I'll just use a solderless board and spend time working things out for myself.

Cheers

.

Have fun.

I honestly don't see any need for the drama.  The issue of significant figures is something I didn't mention to not break the flow.  I am going to guess the accuracy of the measurements is about one in 50 or thereabouts.  So that's one and 4/5 significant figures.  This issue of significant figures should always be a "background process" running in any experimenter's head.

Okay so you add the pull-up resistor.  In your CMOS Cookbook they tell you in the very beginning that CMOS inputs can't float.  The input is just a capacitor plate.  There is a perv analogy here.  Without the pull-up resistor you are floating there is a good chance the output will go crazy with the slightest 'twitch' of the input.

As an ex hardware guy with my eyes closed I would use a 10K pullup resistor.  I would still read the Hall sensor datasheet through, because the last time I read one was probably in 1982.  So 10K with confidence and due diligence.  ha ha  Then some due diligence with your scope.

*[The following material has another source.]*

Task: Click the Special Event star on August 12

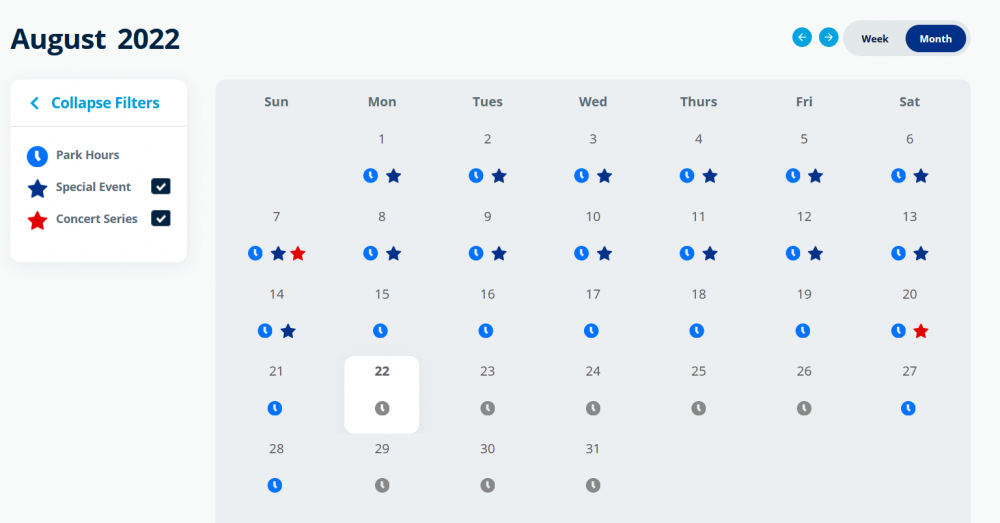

As a generic comment, if you use a project board and have long wire leads flying in the air then you have to check for ringing at the destination.  You have to put your scope ground on the receiving chip's ground so you see what the signal looks like from its perspective.  Let's assume your setup is powered by a battery so no ground loops.  If there is a lot of ringing that could flip the input gate of the receiving chip.  The usual solution is the magical 50-ohm series resistor at the source.  Sometimes tiny capacitors help if you have a pesky signal.  In this particular setup there is just one chip so you likely won't have to worry about ringing when connecting the CMOS gates to each other.

For me here is what the nitty-gritty would be all about:  First you establish what your pull-up resistor is going to be.  Then I would be very curious to see how the Hall sensor responds to various magnetic field stimuli so I would have to play with that for a while.  So moving magnets around and looking at the collector waveform to see how it switches on the scope.  The key questions being how fast is the signal gradient and what is the sensitivity vs. distance and angle like for various magnets.  I would need to do that to develop an innate feel for how this particular model of Hall sensor responds.  I would be tempted to change the pull-up resistor value and see if that can pull out some extra sensitivity.  Doing that might not necessarily be desirable because I am guessing you might see heightened noise.  So it would just be exploratory.

The truth is that the slew rate is not too important because you are driving a CMOS input and the CMOS amp output will switch very fast.

Then after all this crap you settle back and end up using a boring old 10K pull-up resistor (no point in wasting milliamperes) and you know that in your setup the switching at the CMOS NAND gate output is clean and sharp like a knife like it should be and everybody is happy.  lol

The little 100 uF cap should be right by pin 14 of he 4011 chip to supply the teeny spike of switching current when called upon to do so.

Once perfected, seal the thing up in a big thick black gooey and oily mass of potting compound from hell and start a crowd-funding project!   ;)

P.S.:  Not A and Not B = Not (A or B)   8) 8) Muhahaha...

I'm just playing with youse, I know how the open collector output works, I've been using SG 3524 and TL494 chips for some time now a couple of years. I was just demonstrating how frustrating some people can be.

I keep being misunderstood. It peeves me.

I asked you MileHigh several times for my calculation results to be checked, no response on that.

Never mind. I'm Busy.

..

QuoteI keep being misunderstood. It peeves me.

I asked you MileHigh several times for my calculation results to be checked

I can relate to that about being misunderstood.

QuoteThe issue of significant figures is something I didn't mention to not break the flow.